• [Work instruction] Give back all of the data verbatim.

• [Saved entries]

⁂

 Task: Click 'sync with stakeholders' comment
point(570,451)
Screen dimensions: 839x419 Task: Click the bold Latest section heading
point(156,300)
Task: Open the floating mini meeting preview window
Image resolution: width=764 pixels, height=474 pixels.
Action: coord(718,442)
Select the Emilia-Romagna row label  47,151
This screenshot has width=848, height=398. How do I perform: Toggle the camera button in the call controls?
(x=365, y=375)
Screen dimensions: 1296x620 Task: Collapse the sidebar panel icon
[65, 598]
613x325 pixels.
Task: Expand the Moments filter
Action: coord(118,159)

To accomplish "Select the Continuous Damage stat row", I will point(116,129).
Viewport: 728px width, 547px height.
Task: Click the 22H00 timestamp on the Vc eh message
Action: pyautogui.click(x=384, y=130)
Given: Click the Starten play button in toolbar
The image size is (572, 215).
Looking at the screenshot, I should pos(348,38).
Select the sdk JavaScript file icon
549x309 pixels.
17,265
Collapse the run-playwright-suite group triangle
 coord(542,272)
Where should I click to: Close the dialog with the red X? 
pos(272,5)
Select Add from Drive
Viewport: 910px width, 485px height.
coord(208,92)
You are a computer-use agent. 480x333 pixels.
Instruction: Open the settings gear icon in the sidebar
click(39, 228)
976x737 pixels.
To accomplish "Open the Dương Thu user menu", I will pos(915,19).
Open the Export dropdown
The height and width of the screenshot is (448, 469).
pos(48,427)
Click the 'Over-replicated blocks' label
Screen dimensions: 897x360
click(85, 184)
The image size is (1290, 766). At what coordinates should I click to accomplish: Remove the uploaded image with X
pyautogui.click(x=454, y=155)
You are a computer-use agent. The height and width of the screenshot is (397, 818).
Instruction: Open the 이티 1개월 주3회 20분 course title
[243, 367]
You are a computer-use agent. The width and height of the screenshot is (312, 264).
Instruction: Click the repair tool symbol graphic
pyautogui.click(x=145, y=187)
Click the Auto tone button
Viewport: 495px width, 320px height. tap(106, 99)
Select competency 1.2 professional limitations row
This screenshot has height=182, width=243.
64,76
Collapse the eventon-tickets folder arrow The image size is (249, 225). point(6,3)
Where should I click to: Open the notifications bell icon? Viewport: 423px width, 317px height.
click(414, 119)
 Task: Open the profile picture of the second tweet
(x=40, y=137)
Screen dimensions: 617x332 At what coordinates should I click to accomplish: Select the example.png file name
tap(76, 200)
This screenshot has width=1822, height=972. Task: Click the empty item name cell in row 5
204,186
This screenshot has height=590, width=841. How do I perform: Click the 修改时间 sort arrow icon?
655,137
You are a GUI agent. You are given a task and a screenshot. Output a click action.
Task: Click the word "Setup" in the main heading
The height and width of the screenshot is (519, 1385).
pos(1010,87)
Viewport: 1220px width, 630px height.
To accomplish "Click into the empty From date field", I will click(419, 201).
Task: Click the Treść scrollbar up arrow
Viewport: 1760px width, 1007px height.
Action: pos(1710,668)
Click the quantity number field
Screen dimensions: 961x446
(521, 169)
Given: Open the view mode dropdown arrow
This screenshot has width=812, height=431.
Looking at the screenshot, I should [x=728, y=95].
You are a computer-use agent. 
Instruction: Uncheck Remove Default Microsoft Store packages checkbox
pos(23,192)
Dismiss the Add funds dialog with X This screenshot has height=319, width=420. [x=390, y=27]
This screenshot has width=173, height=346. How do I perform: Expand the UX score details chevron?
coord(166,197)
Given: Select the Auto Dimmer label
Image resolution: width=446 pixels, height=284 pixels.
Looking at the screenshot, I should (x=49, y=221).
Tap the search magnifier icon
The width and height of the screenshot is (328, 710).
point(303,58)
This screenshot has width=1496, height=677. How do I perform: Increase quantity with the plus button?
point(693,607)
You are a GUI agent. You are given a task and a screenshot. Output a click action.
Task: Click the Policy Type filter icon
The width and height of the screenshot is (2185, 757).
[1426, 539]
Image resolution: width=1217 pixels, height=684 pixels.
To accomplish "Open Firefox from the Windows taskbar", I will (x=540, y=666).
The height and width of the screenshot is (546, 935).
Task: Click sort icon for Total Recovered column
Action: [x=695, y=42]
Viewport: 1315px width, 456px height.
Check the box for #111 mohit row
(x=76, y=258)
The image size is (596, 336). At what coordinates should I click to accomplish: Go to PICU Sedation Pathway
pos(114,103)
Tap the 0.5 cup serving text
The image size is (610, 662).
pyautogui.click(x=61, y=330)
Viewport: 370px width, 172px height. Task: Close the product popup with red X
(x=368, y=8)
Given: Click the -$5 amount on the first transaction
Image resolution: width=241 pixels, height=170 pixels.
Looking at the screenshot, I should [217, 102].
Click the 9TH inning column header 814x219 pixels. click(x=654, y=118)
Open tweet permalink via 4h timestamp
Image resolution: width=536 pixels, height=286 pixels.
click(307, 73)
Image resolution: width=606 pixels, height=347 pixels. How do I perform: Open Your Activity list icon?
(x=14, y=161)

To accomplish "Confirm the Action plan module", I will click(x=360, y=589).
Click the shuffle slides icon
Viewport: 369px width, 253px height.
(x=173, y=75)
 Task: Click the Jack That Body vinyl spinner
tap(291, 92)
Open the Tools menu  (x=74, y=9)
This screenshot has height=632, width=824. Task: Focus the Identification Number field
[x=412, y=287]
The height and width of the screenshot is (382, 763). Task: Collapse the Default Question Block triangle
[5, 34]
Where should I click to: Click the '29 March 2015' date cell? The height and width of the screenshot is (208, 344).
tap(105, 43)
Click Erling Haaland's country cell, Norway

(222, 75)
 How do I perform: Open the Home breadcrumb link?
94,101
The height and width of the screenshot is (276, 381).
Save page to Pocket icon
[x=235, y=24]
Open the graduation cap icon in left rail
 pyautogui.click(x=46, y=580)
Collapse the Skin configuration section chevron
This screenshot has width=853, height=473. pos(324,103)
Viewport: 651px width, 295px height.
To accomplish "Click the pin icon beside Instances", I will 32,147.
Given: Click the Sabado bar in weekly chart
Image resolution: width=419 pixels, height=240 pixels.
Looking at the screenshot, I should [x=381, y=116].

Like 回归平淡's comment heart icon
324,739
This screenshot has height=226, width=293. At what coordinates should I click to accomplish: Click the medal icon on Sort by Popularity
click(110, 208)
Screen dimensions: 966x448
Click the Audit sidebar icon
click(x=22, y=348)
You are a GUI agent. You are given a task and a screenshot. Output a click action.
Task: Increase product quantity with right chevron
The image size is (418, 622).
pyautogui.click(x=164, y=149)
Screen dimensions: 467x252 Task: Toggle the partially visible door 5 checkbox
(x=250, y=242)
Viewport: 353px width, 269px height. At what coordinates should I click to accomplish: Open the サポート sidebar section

⁂

• [Problem solution]
 Task: Click 'sync with stakeholders' comment
point(570,451)
Screen dimensions: 839x419 Task: Click the bold Latest section heading
point(156,300)
Task: Open the floating mini meeting preview window
Image resolution: width=764 pixels, height=474 pixels.
Action: coord(718,442)
Select the Emilia-Romagna row label  47,151
This screenshot has width=848, height=398. How do I perform: Toggle the camera button in the call controls?
(x=365, y=375)
Screen dimensions: 1296x620 Task: Collapse the sidebar panel icon
[65, 598]
613x325 pixels.
Task: Expand the Moments filter
Action: coord(118,159)

To accomplish "Select the Continuous Damage stat row", I will point(116,129).
Viewport: 728px width, 547px height.
Task: Click the 22H00 timestamp on the Vc eh message
Action: pyautogui.click(x=384, y=130)
Given: Click the Starten play button in toolbar
The image size is (572, 215).
Looking at the screenshot, I should pos(348,38).
Select the sdk JavaScript file icon
549x309 pixels.
17,265
Collapse the run-playwright-suite group triangle
 coord(542,272)
Where should I click to: Close the dialog with the red X? 
pos(272,5)
Select Add from Drive
Viewport: 910px width, 485px height.
coord(208,92)
You are a computer-use agent. 480x333 pixels.
Instruction: Open the settings gear icon in the sidebar
click(39, 228)
976x737 pixels.
To accomplish "Open the Dương Thu user menu", I will pos(915,19).
Open the Export dropdown
The height and width of the screenshot is (448, 469).
pos(48,427)
Click the 'Over-replicated blocks' label
Screen dimensions: 897x360
click(85, 184)
The image size is (1290, 766). At what coordinates should I click to accomplish: Remove the uploaded image with X
pyautogui.click(x=454, y=155)
You are a computer-use agent. The height and width of the screenshot is (397, 818).
Instruction: Open the 이티 1개월 주3회 20분 course title
[243, 367]
You are a computer-use agent. The width and height of the screenshot is (312, 264).
Instruction: Click the repair tool symbol graphic
pyautogui.click(x=145, y=187)
Click the Auto tone button
Viewport: 495px width, 320px height. tap(106, 99)
Select competency 1.2 professional limitations row
This screenshot has height=182, width=243.
64,76
Collapse the eventon-tickets folder arrow The image size is (249, 225). point(6,3)
Where should I click to: Open the notifications bell icon? Viewport: 423px width, 317px height.
click(414, 119)
 Task: Open the profile picture of the second tweet
(x=40, y=137)
Screen dimensions: 617x332 At what coordinates should I click to accomplish: Select the example.png file name
tap(76, 200)
This screenshot has width=1822, height=972. Task: Click the empty item name cell in row 5
204,186
This screenshot has height=590, width=841. How do I perform: Click the 修改时间 sort arrow icon?
655,137
You are a GUI agent. You are given a task and a screenshot. Output a click action.
Task: Click the word "Setup" in the main heading
The height and width of the screenshot is (519, 1385).
pos(1010,87)
Viewport: 1220px width, 630px height.
To accomplish "Click into the empty From date field", I will click(419, 201).
Task: Click the Treść scrollbar up arrow
Viewport: 1760px width, 1007px height.
Action: pos(1710,668)
Click the quantity number field
Screen dimensions: 961x446
(521, 169)
Given: Open the view mode dropdown arrow
This screenshot has width=812, height=431.
Looking at the screenshot, I should [x=728, y=95].
You are a computer-use agent. 
Instruction: Uncheck Remove Default Microsoft Store packages checkbox
pos(23,192)
Dismiss the Add funds dialog with X This screenshot has height=319, width=420. [x=390, y=27]
This screenshot has width=173, height=346. How do I perform: Expand the UX score details chevron?
coord(166,197)
Given: Select the Auto Dimmer label
Image resolution: width=446 pixels, height=284 pixels.
Looking at the screenshot, I should (x=49, y=221).
Tap the search magnifier icon
The width and height of the screenshot is (328, 710).
point(303,58)
This screenshot has width=1496, height=677. How do I perform: Increase quantity with the plus button?
point(693,607)
You are a GUI agent. You are given a task and a screenshot. Output a click action.
Task: Click the Policy Type filter icon
The width and height of the screenshot is (2185, 757).
[1426, 539]
Image resolution: width=1217 pixels, height=684 pixels.
To accomplish "Open Firefox from the Windows taskbar", I will (x=540, y=666).
The height and width of the screenshot is (546, 935).
Task: Click sort icon for Total Recovered column
Action: [x=695, y=42]
Viewport: 1315px width, 456px height.
Check the box for #111 mohit row
(x=76, y=258)
The image size is (596, 336). At what coordinates should I click to accomplish: Go to PICU Sedation Pathway
pos(114,103)
Tap the 0.5 cup serving text
The image size is (610, 662).
pyautogui.click(x=61, y=330)
Viewport: 370px width, 172px height. Task: Close the product popup with red X
(x=368, y=8)
Given: Click the -$5 amount on the first transaction
Image resolution: width=241 pixels, height=170 pixels.
Looking at the screenshot, I should [217, 102].
Click the 9TH inning column header 814x219 pixels. click(x=654, y=118)
Open tweet permalink via 4h timestamp
Image resolution: width=536 pixels, height=286 pixels.
click(307, 73)
Image resolution: width=606 pixels, height=347 pixels. How do I perform: Open Your Activity list icon?
(x=14, y=161)

To accomplish "Confirm the Action plan module", I will click(x=360, y=589).
Click the shuffle slides icon
Viewport: 369px width, 253px height.
(x=173, y=75)
 Task: Click the Jack That Body vinyl spinner
tap(291, 92)
Open the Tools menu  (x=74, y=9)
This screenshot has height=632, width=824. Task: Focus the Identification Number field
[x=412, y=287]
The height and width of the screenshot is (382, 763). Task: Collapse the Default Question Block triangle
[5, 34]
Where should I click to: Click the '29 March 2015' date cell? The height and width of the screenshot is (208, 344).
tap(105, 43)
Click Erling Haaland's country cell, Norway

(222, 75)
 How do I perform: Open the Home breadcrumb link?
94,101
The height and width of the screenshot is (276, 381).
Save page to Pocket icon
[x=235, y=24]
Open the graduation cap icon in left rail
 pyautogui.click(x=46, y=580)
Collapse the Skin configuration section chevron
This screenshot has width=853, height=473. pos(324,103)
Viewport: 651px width, 295px height.
To accomplish "Click the pin icon beside Instances", I will 32,147.
Given: Click the Sabado bar in weekly chart
Image resolution: width=419 pixels, height=240 pixels.
Looking at the screenshot, I should [x=381, y=116].

Like 回归平淡's comment heart icon
324,739
This screenshot has height=226, width=293. At what coordinates should I click to accomplish: Click the medal icon on Sort by Popularity
click(110, 208)
Screen dimensions: 966x448
Click the Audit sidebar icon
click(x=22, y=348)
You are a GUI agent. You are given a task and a screenshot. Output a click action.
Task: Increase product quantity with right chevron
The image size is (418, 622).
pyautogui.click(x=164, y=149)
Screen dimensions: 467x252 Task: Toggle the partially visible door 5 checkbox
(x=250, y=242)
Viewport: 353px width, 269px height. At what coordinates should I click to accomplish: Open the サポート sidebar section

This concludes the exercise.